Oh for the Good Old Days

Not so far away, in a more sheltered spot, a consecrated spot in the graveyard of St Martins  in Windermere lies the grave of a slave who died again, not with his own name but one ‘given’ to him- Rasselas Taylor.

 His surname was after the Taylor’s’ family home and his first name and his second after Samuel Johnson’s, The History of Rasselas, Prince of Abbisynia, a name with strong connotations as being one of the few positive stories of freed African Slaves with Johnson being a vigorous opponent of slavery. 

  His tomb now has the privilege  of being Grade Two listed, no blank eyed mustering Barbie doll torsos lie here.
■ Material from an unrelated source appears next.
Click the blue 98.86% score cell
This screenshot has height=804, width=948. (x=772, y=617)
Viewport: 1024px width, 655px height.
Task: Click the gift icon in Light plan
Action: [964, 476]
It is erected to ‘A Native of Abbisynia’, Rasselas Belfield. 

He was purchased  as a child by the  rich and thus esteemed Windermere resident Major Taylor for five pounds due to pity or novelty and travelled  the  long way back to another man’s home in 1803 and spent the rest of his life with the family. 

The Taylor family  as with many other grand  families of the time, main source of wealth was from slavery but they apparently treated him well, he was a valet, a prestigious post in the 1900s and the expensive tomb that commemorate him when he died aged only 32 showed that he was considered, at least in death and hopefully in life, part of the family. What he thought about his enforced role in this family, we shall never know. 

A slave by birth I left my native Land

And found my Freedom on

Britannia’s Strand; Blest Isle! thou

Glory of the Wise and Free Thy touch

alone unbounds the chains of slavery

A new more sombre less garish grave has now been made for Sambo, less folk offerings but still facing the fateful sea.